L'écoute du quotidien de ceux et celles qui les parlent encore aujourd'hui, accompagné d'un travail d’exploration et de création d’archives, nous permettra de mieux saisir la musicalité de ces langues.

 

On comprend que le travail sonore prend ici une importance particulière dans l’œuvre du documentariste.

 

 

Jeudi 17 mars, de 13h à 14h30, au Café Show (local C-109)

 

«The resilience of urban aboriginals»

 

Nakuset is the Executive Director of the Native Women's Shelter of Montréal. She is the co-president of the Montréal Urban Aboriginal Community Strategy Network.

 

This workshop demonstrates the historical trauma Indigenous people have had to endure, including Residential Schools and the 60"s Scoop. It also discusses the Montreal Urban Aboriginal Community strategy Network and the immense progress and leadership in Montreal concerning projects and initiatives. The Network's mission is to improve the lives of urban Aboriginals.

 

 

Vendredi 18 mars, de 10h à 11h30, au Café Show (local C-109)

 

«Imaginer les autonomies autochtones au canada : résistances, revendications, et partage du territoire»

 

Nicolas Houde, professeur au département des sciences politiques de l’UQAM.

 

Suite au visionnement du documentaire «Le peuple invisible» de Richard Desjardins et Robert Monderie, nous examinerons les processus ayant mené les Autochtones à leur marginalisation au sein du Canada.

 

Cette présentation exposera ensuite les moyens et les stratégies permettant de revoir la relation entre l’État canadien et les peuples autochtones et d’ainsi mettre fin à la marginalisation politique vécue par ceux-ci.

 

 

Vendredi 18 mars, de 13h à 14h30, au local A-319

 

«Continuités et transformations des pratiques liées à la mort et au deuil chez les autochtones»

 

Laurent Jérôme, professeur au département de sciences des religions de l’UQAM.

 

Nous aborderons dans cette conférence les conceptions autochtones de la mort et du deuil.
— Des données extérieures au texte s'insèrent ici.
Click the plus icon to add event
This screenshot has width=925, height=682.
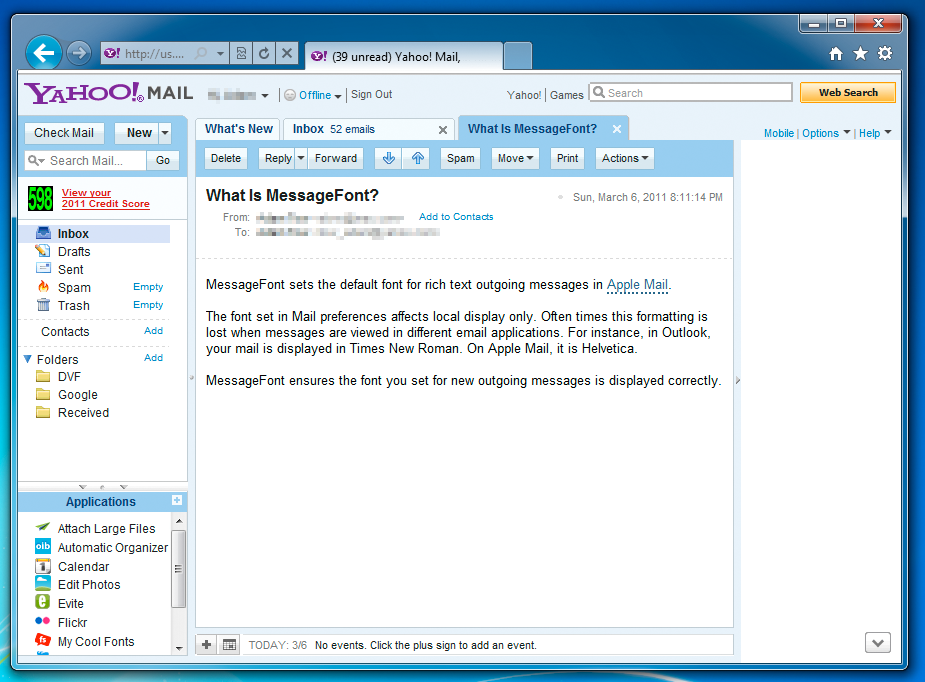(206, 645)
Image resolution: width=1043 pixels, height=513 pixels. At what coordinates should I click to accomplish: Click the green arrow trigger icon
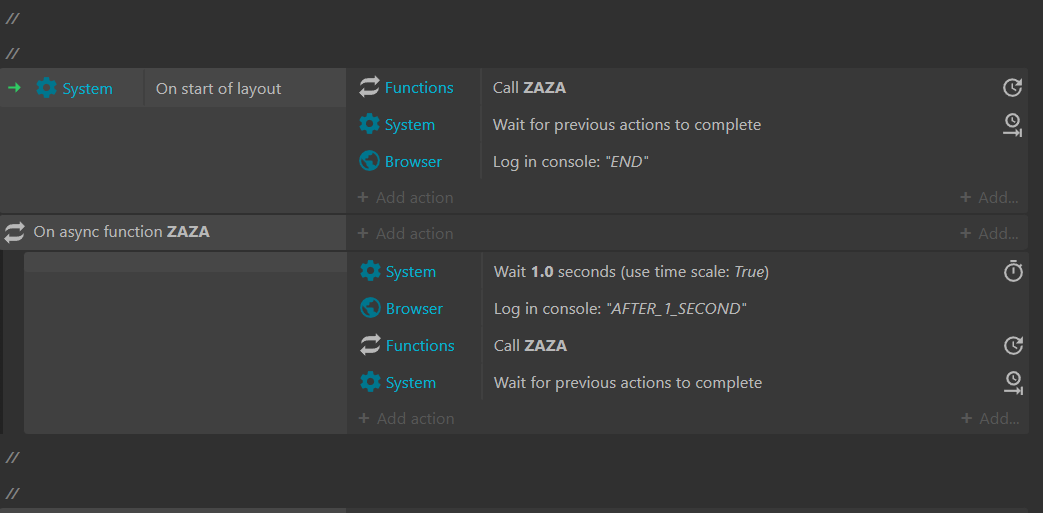[x=14, y=88]
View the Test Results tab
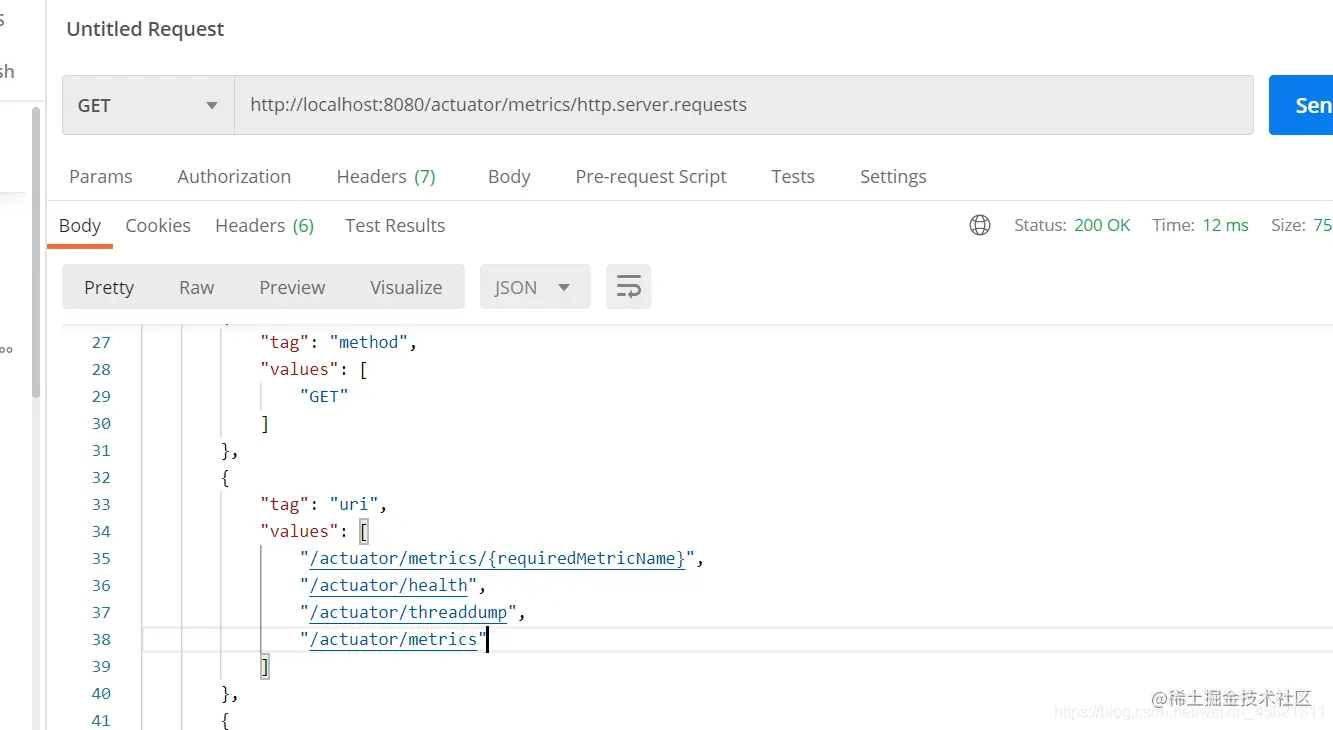1333x730 pixels. tap(395, 225)
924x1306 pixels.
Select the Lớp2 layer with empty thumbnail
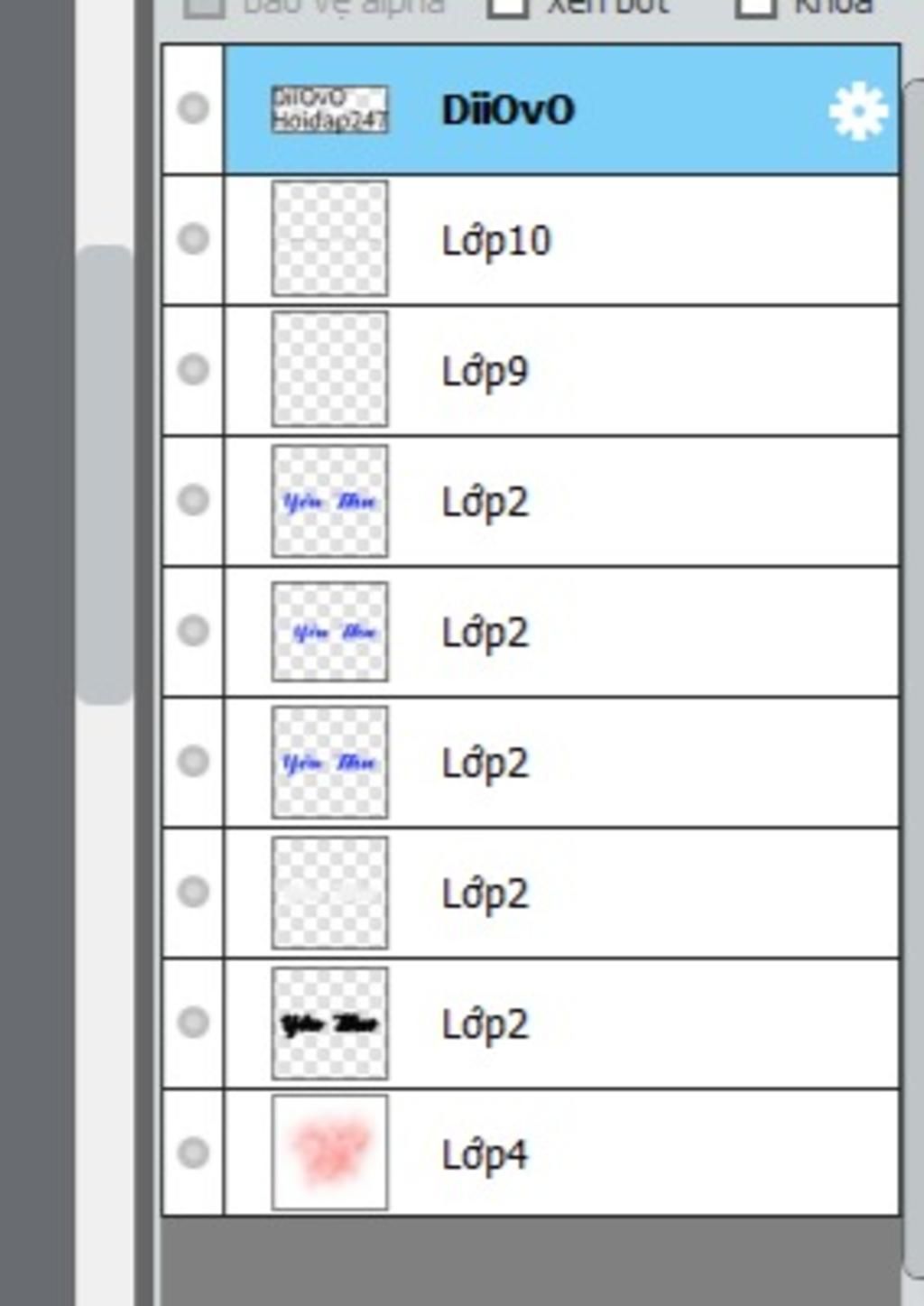(x=561, y=893)
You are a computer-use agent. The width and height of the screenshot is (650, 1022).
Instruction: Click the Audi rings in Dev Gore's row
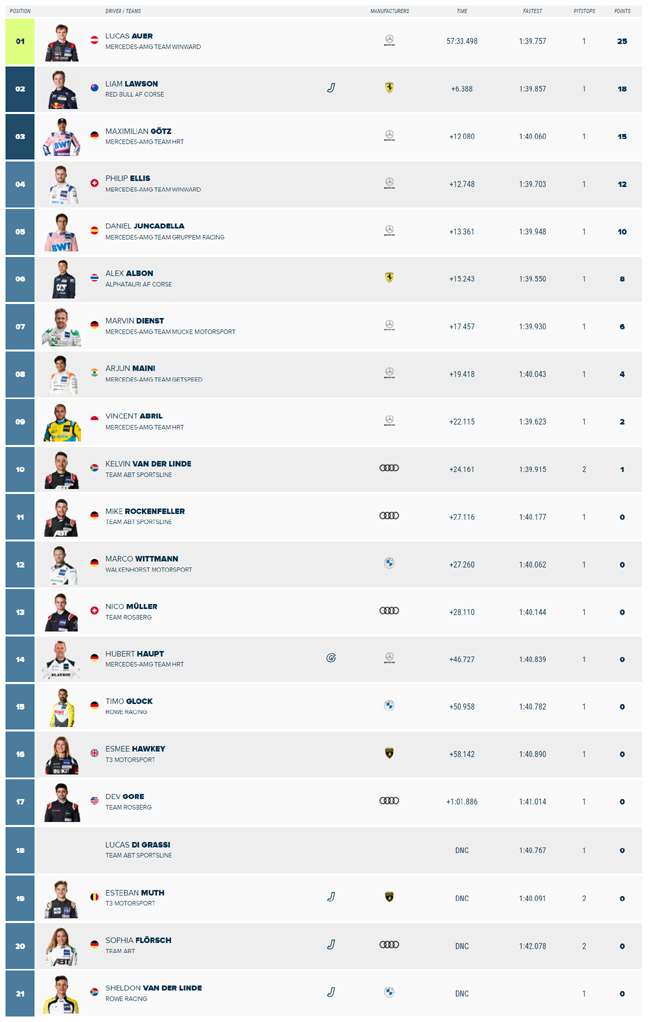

En nous basant sur plusieurs recherches et travaux en anthropologie, nous montrerons comment les pratiques et rituels, loin d’avoir disparu, se sont transformés et adaptés à de nouveaux contextes, à de nouvelles réalités et à de nouveaux besoins. (Photo : Emilie Tournevache)

 


 

Écocitoyenneté

 

Mardi 15 mars, de 11h à 1 h, au Café Show (local C-109)

 

Conférence «Climat en changement - Synthèse des connaissances et enjeux pour les premières nations au Québec»

 

Caroline Larrivée, qui pilote l’équipe « Vulnérabilités, impacts et adaptation » du consortium Ouranos.

 

Nous prendrons connaissance des principaux résultats de la «Synthèse des connaissances sur les changements climatiques au Québec», publiée par Ouranos en 2015 : changements déjà observés et attendus pour les différentes régions du Québec, impacts associés et stratégies d’adaptation possibles.

 

Ce sera l’occasion de découvrir quelques projets spécifiques qui ont été réalisés avec des communautés cries et inuites pour identifier les principaux enjeux environnementaux les concernant et les actions qu’elles peuvent mettre en œuvre.

 

 

Vendredi 18 mars, de 10h à 11h, au local A-307

 

La protection de la nature par et pour les premières nations»

 

Alice de Swarte, coordonnatrice en conservation et analyse politique à la Société pour la Nature et les Parcs du Canada - section Québec (SNAP Québec).

 

La Société pour la Nature et les Parcs du Canada collabore avec des jeunes de différentes communautés autochtones dans l’optique de préserver les derniers milieux sauvages du nord du Québec. Venez découvrir comment la protection de ces territoires contribue au maintien du mode de vie traditionnel, mais aussi à l’émancipation des nations autochtones.